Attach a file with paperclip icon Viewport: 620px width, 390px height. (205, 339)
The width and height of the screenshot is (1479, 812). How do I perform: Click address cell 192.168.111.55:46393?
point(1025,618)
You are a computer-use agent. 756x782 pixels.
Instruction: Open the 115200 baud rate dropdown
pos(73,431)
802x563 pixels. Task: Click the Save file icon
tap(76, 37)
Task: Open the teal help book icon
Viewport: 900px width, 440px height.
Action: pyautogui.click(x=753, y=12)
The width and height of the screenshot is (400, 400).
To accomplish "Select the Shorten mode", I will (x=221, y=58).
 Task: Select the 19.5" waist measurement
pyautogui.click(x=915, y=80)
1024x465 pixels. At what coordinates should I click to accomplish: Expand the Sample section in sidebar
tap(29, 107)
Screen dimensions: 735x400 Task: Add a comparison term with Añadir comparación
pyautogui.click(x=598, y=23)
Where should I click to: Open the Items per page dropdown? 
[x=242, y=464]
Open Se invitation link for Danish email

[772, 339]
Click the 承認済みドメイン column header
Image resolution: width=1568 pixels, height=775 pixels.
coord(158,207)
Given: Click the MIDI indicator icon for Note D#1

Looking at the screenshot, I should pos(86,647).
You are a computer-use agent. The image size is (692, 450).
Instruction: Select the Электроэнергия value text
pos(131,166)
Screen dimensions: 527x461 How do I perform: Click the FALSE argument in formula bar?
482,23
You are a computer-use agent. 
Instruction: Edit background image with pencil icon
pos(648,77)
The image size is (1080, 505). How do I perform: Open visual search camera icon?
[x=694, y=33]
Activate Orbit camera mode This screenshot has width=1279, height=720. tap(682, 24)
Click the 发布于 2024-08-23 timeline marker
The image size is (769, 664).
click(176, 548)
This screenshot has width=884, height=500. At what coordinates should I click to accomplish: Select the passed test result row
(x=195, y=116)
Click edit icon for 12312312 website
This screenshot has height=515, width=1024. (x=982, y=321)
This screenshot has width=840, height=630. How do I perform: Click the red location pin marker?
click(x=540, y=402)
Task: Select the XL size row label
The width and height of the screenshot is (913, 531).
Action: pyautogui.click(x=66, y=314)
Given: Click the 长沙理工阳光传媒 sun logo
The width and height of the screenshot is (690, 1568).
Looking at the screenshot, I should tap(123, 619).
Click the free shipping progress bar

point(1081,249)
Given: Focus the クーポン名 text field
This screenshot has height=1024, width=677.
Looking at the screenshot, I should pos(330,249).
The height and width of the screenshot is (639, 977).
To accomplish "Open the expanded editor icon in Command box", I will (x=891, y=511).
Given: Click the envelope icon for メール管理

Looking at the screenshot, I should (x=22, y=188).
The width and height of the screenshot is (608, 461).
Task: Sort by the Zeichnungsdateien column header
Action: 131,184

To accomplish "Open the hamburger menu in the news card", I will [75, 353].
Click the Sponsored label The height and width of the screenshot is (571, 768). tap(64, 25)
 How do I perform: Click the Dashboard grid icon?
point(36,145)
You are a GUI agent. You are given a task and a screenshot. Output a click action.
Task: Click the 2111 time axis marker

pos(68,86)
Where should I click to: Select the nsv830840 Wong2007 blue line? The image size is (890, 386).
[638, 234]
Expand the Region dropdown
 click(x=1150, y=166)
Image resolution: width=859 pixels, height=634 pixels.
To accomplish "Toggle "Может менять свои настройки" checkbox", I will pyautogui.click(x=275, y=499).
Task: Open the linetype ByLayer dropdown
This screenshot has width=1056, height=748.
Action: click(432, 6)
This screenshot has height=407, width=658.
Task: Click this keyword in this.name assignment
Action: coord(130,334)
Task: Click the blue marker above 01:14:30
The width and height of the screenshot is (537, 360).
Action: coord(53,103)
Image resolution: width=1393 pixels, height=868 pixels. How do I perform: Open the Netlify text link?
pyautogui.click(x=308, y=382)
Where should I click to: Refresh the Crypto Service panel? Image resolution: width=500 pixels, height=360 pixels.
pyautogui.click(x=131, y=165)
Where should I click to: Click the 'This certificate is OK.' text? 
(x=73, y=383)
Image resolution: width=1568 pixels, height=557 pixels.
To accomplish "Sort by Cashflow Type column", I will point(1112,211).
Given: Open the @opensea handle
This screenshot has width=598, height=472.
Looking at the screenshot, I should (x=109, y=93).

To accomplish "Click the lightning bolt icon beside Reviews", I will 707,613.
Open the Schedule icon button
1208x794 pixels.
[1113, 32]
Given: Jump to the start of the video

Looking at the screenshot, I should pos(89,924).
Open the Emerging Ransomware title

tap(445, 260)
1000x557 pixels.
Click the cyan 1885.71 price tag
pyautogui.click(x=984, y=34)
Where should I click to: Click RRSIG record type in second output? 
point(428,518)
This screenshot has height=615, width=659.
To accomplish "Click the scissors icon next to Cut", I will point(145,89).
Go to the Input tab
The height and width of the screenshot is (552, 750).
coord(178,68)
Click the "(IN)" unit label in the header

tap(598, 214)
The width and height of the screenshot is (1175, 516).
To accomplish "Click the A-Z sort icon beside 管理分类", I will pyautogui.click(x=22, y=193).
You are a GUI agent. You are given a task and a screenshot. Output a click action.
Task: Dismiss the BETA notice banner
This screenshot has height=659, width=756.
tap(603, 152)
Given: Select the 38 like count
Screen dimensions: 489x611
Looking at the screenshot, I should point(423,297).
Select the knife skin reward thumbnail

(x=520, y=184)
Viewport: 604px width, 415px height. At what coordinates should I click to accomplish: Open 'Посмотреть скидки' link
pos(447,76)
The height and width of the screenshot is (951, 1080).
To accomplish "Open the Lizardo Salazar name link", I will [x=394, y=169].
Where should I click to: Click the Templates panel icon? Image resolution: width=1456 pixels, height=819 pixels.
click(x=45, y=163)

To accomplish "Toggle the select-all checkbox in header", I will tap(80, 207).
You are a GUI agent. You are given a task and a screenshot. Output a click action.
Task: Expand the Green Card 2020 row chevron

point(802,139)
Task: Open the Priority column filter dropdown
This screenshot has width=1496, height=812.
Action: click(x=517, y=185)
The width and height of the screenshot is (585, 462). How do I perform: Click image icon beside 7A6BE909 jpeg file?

§ Activity: Only lines with the word "computer" are wanted, so copy each one from the records.

§ Exercise result:
You are a computer-use agent. 756x782 pixels.
You are a computer-use agent. The image size is (692, 450).
You are a computer-use agent. 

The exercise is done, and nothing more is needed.